Much has been written about the role of the floor plate in neural tube patterning, but the function of its dorsal counterpart, the roof plate, has remained relatively obscure. However, after the finding that it is required for the specification of dorsal spinal cord neurons, the roof plate is finally beginning to emerge from the shadows to establish itself as an important signalling centre. Now, Monuki et al. show that it also controls the growth of the cerebral cortex, and might even be a source of cortical neurons.

Monuki et al. ablated the roof plate by expressing the diphtheria toxin A chain under the control of the roof-plate-specific Gdf7 promoter. This ablation had profound effects on the development of the dorsal forebrain — the neural tube failed to close and the amount of cortical tissue was markedly reduced. It also affected the expression of Lhx2, a LIM homeodomain transcription factor that is regulated by roof plate signals in the spinal cord and has previously been implicated in forebrain patterning. Normally, Lhx2 is expressed in a gradient in the dorsal telencephalon. Following the line of the epithelium starting from the roof plate, there is an Lhx2-negative zone around the midline, then the expression rises abruptly to its highest level in the prospective hippocampus and fades out towards the lateral edge of the cortical neuroepithelium. After roof plate ablation, what remained of the cortex expressed Lhx2 at a reduced level, and the expression was uniform rather than graded.
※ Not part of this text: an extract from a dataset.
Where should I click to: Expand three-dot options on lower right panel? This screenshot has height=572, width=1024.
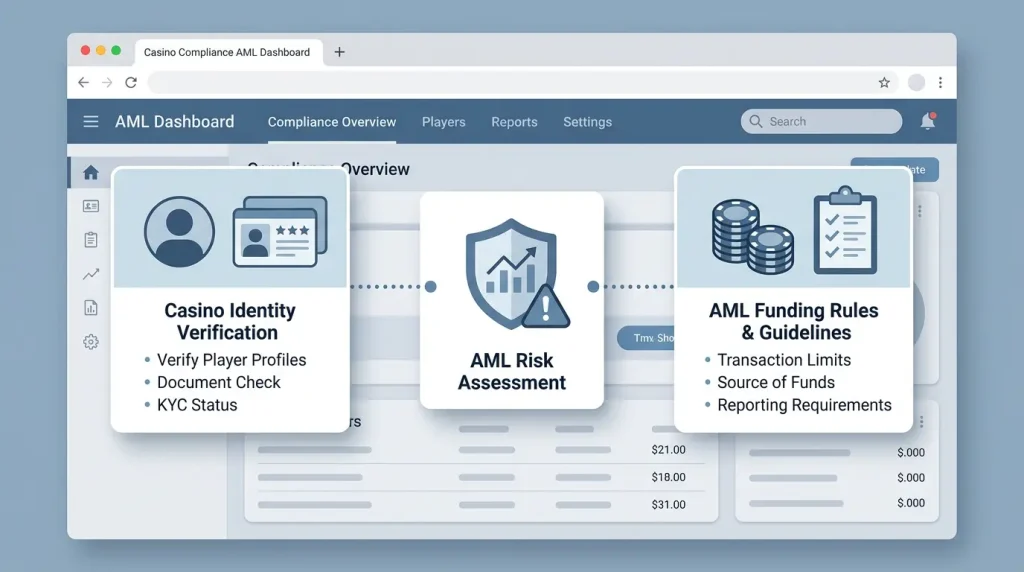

Which roof plate signals regulate the expression of Lhx2? In the spinal cord, bone morphogenetic proteins (Bmps) are important for roof plate signalling, so Monuki et al. looked at the effects of implanting Bmp2- or Bmp4-soaked beads into embryonic forebrain explants. Lhx2 expression was suppressed in the vicinity of the bead, but at a distance its expression was strongly enhanced, returning to endogenous levels further away from the bead. This neatly mirrored the endogenous gradient of expression relative to the roof plate, indicating that Bmps could indeed be responsible for generating this gradient.

The authors also showed that targeted disruption of Lhx2 leads to loss of cortical neuroepithelium and overgrowth of the roof-plate-derived choroid plexus and cortical hem. This indicates a dual role for Lhx2 — restricting the growth of midline tissues and promoting cortical progenitor cell fate. Intriguingly, although there were virtually no cortical plate neurons in the Lhx2 mutant brain, preplate neurons were generated, indicating that these might be derived from roof plate tissue, a theory that the authors corroborated by fate-mapping of Gdf7-expressing cells.

So, this study shows that the roof plate not only controls the expansion of the cerebral cortex through the bimodal regulation of Lhx2 expression, but might also make a cellular contribution. This adds significantly to the roof plate's expanding functional repertoire, and we eagerly await further insights into its role.